## Task statement
Reproduce the lines between the one containing "Click the 数据库主机" and the one containing "coord(1895,230)", inclusive, exactly as they appear.

## Data section
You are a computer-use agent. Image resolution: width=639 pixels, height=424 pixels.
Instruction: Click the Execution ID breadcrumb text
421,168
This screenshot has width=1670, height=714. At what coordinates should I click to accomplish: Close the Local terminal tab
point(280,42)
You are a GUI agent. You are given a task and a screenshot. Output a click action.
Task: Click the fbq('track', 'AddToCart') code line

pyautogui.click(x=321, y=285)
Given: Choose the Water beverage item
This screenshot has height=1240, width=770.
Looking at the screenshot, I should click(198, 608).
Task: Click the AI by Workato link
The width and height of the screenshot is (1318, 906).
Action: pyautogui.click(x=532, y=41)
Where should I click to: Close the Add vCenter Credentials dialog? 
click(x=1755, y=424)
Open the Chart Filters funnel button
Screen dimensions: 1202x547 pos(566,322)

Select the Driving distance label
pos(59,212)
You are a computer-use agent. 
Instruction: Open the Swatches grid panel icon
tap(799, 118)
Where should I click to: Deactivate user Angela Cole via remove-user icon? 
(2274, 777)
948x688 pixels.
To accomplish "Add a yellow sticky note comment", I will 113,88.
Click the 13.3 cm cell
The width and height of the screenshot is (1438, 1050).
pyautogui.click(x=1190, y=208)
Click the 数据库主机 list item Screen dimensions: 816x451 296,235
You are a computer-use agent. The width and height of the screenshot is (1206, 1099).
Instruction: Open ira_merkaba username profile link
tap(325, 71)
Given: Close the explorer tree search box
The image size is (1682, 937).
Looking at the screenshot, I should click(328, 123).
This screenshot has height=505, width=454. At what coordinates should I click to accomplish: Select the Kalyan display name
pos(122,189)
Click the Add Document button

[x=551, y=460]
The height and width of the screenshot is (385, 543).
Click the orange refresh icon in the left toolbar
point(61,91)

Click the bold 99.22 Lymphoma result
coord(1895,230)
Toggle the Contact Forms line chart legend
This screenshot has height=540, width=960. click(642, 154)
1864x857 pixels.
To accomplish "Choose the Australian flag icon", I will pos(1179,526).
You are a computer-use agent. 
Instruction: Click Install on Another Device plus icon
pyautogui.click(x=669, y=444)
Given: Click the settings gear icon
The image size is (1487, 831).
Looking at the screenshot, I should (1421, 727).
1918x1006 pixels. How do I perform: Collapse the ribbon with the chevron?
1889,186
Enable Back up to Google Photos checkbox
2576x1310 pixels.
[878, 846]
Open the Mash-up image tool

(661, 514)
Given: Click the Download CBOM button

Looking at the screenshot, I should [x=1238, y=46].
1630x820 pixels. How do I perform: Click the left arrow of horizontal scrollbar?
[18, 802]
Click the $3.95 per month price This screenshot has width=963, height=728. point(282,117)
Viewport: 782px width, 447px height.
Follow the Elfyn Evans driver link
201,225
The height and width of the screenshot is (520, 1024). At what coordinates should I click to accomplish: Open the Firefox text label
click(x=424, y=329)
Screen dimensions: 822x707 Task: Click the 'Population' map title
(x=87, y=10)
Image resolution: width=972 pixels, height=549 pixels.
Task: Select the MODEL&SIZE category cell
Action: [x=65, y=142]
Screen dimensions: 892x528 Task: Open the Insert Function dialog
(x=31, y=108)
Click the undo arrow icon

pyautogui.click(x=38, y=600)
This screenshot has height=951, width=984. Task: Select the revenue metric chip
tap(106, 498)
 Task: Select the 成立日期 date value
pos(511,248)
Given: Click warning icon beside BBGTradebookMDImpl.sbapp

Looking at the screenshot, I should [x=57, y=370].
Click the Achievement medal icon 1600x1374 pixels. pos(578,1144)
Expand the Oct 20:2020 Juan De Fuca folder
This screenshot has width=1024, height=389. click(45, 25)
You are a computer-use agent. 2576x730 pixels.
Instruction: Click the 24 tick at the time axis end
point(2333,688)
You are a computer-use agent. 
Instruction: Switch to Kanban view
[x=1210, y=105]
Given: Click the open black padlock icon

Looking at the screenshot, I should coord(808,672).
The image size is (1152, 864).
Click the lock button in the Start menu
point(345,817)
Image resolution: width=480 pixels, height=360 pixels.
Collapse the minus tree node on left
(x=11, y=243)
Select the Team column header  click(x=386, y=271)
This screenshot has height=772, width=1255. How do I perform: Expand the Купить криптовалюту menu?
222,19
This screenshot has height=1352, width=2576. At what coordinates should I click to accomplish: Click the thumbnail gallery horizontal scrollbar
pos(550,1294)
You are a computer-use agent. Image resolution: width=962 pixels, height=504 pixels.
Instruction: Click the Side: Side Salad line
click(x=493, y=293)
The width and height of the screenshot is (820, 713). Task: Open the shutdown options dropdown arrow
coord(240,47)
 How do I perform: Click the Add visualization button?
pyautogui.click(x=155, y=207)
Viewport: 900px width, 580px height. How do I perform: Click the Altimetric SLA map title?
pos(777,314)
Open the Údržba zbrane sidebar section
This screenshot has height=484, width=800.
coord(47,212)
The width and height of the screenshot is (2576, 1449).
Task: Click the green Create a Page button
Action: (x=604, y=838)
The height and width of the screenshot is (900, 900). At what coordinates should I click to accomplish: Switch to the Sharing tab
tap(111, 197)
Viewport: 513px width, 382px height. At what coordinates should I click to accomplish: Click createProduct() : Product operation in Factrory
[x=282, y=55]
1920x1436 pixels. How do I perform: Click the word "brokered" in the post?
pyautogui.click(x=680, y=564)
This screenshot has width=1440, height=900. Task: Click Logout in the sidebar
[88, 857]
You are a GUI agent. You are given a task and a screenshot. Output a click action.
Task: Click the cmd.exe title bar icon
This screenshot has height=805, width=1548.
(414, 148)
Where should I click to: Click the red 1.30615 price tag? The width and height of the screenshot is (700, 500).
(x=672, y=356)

## Task result
Click the 数据库主机 list item Screen dimensions: 816x451 296,235
You are a computer-use agent. The width and height of the screenshot is (1206, 1099).
Instruction: Open ira_merkaba username profile link
tap(325, 71)
Given: Close the explorer tree search box
The image size is (1682, 937).
Looking at the screenshot, I should click(328, 123).
This screenshot has height=505, width=454. At what coordinates should I click to accomplish: Select the Kalyan display name
pos(122,189)
Click the Add Document button

[x=551, y=460]
The height and width of the screenshot is (385, 543).
Click the orange refresh icon in the left toolbar
point(61,91)

Click the bold 99.22 Lymphoma result
coord(1895,230)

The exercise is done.